### SUPPLIED PASSAGE
A Four-Step Guide to Increase Investment in Strategic Enrollment Management, Part Two

In part one of “A Four-Step Guide to Increase Investment in Strategic Enrollment Management," I outlined the first two steps to build your case for investment in strategic enrollment management.

Step 1: Identify the strategic and tactical necessity

Step 2: Network to gather feedback and build support.

Part two will discuss steps three and four:

Step 3: Develop and present the proposal.

Step 4: Gain approval and move quickly to implement and display quick return on the investment

This framework has helped me gain approval for investments in strategic enrollment management, which often required additional budgetary resources. And I can attest to their efficacy. Looking back on my career, serving both in the Army and in enrollment management, this process never let me down. Consistently, I was able to secure the resources my team and I needed to meet our goals.

Building Your Case to Increase Investment in Strategic Enrollment Management

Once you have completed steps 1 and 2, you are ready to take the next steps to get your proposal approved. You need your day in court and adequate time to present your case.

Step 3: Develop and present the proposal

Ideally, there is a process at your institution where you have time to review the impact of your proposed budget for the next fiscal year (FY), and the process includes the ability to request “new money” or submit your “asks.”

If not, whether it is to carve out time during a standing meeting or push to get separate time with your decision maker(s), I recommend you make a formal presentation.

### TASKS TO COMPLETE
**A)** Duplicate the portion of the enrollment management guide starting with "Part two will" and going on through "meet our goals.".
**B)** Answer these questions using the enrollment management guide:
(i) What is the second step of the framework?
(ii) In which two fields does the writer report having served?
(iii) What does the writer recommend doing if the institution has no process for requesting new money?
**C)** Resume the enrollment management guide from its final sentence.
The items that follow are taken from a separate source and are unrelated to the enrollment management guide.

### DATA RECORDS
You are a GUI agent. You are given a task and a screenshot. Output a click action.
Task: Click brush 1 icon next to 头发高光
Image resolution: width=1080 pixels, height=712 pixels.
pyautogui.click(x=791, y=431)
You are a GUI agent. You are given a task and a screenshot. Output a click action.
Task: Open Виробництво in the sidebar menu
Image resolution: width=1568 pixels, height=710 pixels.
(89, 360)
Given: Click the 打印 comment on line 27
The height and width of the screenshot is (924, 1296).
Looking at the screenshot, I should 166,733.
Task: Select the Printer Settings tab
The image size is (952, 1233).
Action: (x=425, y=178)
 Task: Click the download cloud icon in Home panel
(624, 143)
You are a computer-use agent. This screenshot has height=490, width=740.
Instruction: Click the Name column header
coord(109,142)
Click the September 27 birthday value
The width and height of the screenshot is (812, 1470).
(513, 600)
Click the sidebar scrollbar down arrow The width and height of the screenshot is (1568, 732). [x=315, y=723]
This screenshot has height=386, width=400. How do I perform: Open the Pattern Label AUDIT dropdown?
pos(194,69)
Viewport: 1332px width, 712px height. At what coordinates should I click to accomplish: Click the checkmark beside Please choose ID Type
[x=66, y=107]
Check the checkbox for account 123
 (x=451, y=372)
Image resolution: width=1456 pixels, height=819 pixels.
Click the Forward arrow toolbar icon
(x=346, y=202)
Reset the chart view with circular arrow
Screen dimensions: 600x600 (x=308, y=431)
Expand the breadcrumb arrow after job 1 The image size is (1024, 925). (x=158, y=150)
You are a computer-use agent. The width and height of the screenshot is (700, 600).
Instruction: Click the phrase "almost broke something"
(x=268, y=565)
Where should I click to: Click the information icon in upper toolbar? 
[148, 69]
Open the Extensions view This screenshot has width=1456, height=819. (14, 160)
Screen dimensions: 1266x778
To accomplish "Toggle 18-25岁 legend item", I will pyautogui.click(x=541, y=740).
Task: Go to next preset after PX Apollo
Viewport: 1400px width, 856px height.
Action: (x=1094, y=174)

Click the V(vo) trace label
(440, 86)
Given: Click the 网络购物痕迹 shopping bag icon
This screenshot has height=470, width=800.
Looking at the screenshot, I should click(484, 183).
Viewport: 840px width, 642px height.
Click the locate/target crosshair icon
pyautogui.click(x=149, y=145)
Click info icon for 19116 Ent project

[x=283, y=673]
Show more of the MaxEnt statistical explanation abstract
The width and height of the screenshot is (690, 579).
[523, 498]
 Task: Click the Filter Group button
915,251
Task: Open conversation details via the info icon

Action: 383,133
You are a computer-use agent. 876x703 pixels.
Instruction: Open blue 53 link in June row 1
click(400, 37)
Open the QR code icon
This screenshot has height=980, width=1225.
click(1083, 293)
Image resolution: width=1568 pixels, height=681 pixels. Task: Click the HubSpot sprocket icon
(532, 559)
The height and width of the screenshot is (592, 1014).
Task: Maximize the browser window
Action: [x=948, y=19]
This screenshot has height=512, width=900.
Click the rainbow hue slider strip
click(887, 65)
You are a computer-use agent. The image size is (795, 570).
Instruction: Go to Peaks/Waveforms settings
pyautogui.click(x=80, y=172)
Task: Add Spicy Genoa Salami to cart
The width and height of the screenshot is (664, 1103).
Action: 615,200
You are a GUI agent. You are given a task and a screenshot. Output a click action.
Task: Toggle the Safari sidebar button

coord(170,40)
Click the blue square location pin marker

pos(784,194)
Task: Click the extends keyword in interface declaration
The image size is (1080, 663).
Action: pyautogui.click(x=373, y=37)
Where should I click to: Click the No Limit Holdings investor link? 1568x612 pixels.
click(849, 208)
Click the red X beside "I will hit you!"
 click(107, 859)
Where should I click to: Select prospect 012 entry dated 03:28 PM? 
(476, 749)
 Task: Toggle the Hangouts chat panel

### ANSWERS PROVIDED
**A)**
Part two will discuss steps three and four:

Step 3: Develop and present the proposal.

Step 4: Gain approval and move quickly to implement and display quick return on the investment

This framework has helped me gain approval for investments in strategic enrollment management, which often required additional budgetary resources. And I can attest to their efficacy. Looking back on my career, serving both in the Army and in enrollment management, this process never let me down. Consistently, I was able to secure the resources my team and I needed to meet our goals.

**B)**
(i) Network to gather feedback and build support.
(ii) The Army and enrollment management.
(iii) Make a formal presentation, either by carving out time during a standing meeting or by pushing for separate time with the decision maker(s).

**C)**
I recommend using this framework to develop and present your budget presentation and include the following information:

  • Your mission, current year goals and progress to date, and goals for the upcoming FY or FY’s as you understand them at that time.
  • The status of the current enrollment environment using the information gained in step 1
  • Who you have coordinated your proposal with? Will you get the support you need from key colleagues? This comes from step 2.
  • Your proposal:
    • Costs
      • Annual and implementation costs if applicable. Are there any opportunity costs to you or to another office?
    • Can you reallocate or do you need new money?
      • It is always best to try to cover some portion of the ask with reallocation. In other words, if the annual cost is $80,000, through reallocation, demonstrate how you can cover $35,000 (or some other amount) or that you can cover the implementation costs. It shows that you and your team believe in the proposal and have skin in the game.
    • Expected return on investment.
      • Expressed In terms of enrollment goals. I have found showing a gain in annual net tuition revenue (NTR) that exceeds the cost of the investment is the most successful tactic. However, quality, diversity, or access goals may hold great value to your institution and carry more weight in any given year than NTR. The best situation is when the investment brings probable return against NTR and other goals.
    • To achieve the ROI, when do you need a decision?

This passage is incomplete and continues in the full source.